Give back the line below containing "1282x749 pixels. At" and every later line, exactly.

· · · · · · ·

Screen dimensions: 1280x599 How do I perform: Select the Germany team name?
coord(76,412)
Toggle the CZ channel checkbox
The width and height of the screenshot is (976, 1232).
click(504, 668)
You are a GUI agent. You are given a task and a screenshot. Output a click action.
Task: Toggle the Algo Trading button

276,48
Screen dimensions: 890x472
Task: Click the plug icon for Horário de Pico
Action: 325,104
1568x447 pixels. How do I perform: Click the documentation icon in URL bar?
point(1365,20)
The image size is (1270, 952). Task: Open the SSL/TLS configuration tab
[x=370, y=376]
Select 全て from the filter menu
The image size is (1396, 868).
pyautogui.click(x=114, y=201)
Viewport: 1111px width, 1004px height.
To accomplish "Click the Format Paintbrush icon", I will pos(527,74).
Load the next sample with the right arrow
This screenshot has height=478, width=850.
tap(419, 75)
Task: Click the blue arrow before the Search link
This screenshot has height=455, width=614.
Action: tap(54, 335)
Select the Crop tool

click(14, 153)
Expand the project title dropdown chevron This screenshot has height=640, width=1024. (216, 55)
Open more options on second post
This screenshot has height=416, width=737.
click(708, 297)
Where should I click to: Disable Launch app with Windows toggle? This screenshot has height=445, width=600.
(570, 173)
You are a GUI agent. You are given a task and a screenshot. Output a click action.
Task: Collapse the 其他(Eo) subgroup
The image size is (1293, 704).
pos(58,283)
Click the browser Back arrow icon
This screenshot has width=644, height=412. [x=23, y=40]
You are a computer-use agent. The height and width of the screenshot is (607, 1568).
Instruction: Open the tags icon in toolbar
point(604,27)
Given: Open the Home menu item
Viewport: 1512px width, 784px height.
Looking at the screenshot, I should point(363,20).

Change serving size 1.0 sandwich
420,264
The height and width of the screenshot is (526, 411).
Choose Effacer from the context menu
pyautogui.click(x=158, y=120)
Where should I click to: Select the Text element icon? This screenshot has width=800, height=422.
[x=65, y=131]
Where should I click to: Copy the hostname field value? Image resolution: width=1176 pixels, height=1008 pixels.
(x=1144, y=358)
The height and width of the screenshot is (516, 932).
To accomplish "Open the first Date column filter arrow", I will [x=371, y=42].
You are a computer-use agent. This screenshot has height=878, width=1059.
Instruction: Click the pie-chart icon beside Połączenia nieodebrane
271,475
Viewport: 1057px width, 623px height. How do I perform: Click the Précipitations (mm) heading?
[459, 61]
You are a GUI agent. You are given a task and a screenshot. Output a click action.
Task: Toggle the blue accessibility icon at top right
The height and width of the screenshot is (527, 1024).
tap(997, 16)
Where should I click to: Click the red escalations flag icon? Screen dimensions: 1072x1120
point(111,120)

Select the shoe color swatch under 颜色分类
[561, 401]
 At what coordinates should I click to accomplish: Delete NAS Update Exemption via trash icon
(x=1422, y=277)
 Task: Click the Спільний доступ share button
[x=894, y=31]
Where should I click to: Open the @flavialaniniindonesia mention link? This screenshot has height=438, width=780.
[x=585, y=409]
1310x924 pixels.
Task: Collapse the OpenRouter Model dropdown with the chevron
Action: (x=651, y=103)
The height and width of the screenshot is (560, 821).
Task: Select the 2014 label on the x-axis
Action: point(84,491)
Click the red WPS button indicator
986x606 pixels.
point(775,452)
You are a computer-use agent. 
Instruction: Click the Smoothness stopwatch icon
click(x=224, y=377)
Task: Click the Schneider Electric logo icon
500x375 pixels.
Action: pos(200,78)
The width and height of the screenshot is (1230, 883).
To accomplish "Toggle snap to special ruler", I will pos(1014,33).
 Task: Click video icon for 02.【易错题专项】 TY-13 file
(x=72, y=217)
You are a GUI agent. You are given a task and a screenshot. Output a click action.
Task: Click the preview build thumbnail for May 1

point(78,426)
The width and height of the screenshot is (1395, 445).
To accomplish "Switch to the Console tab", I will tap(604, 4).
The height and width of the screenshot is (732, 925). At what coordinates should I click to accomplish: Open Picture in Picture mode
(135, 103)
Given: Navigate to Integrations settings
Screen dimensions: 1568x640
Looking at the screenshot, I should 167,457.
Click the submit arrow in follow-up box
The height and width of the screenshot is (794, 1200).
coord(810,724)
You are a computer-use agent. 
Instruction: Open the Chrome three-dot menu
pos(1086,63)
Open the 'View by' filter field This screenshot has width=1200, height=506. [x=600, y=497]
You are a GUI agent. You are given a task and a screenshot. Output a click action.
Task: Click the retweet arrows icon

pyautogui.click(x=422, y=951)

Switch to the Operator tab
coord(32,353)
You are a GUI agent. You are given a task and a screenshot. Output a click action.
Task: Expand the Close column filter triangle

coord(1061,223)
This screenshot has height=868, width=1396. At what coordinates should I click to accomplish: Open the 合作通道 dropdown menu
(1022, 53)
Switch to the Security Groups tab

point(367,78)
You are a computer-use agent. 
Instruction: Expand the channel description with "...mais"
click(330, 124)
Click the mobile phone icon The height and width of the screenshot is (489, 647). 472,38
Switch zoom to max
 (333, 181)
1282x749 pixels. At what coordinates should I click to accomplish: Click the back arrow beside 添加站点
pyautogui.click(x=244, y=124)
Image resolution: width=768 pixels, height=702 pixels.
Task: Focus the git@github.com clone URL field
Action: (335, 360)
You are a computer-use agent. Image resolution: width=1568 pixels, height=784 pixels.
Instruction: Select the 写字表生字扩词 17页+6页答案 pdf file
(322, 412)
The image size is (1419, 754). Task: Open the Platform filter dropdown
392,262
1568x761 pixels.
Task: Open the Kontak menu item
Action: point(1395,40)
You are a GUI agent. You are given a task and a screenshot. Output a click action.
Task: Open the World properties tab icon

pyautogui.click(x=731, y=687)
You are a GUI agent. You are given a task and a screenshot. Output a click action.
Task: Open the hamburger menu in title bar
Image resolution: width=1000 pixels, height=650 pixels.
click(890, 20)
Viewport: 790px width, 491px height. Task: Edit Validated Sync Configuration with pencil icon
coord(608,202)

· · · · · · ·

• [OUTPUT OF THE TASK]:
1282x749 pixels. At what coordinates should I click to accomplish: Click the back arrow beside 添加站点
pyautogui.click(x=244, y=124)
Image resolution: width=768 pixels, height=702 pixels.
Task: Focus the git@github.com clone URL field
Action: (335, 360)
You are a computer-use agent. Image resolution: width=1568 pixels, height=784 pixels.
Instruction: Select the 写字表生字扩词 17页+6页答案 pdf file
(322, 412)
The image size is (1419, 754). Task: Open the Platform filter dropdown
392,262
1568x761 pixels.
Task: Open the Kontak menu item
Action: point(1395,40)
You are a GUI agent. You are given a task and a screenshot. Output a click action.
Task: Open the World properties tab icon

pyautogui.click(x=731, y=687)
You are a GUI agent. You are given a task and a screenshot. Output a click action.
Task: Open the hamburger menu in title bar
Image resolution: width=1000 pixels, height=650 pixels.
click(890, 20)
Viewport: 790px width, 491px height. Task: Edit Validated Sync Configuration with pencil icon
coord(608,202)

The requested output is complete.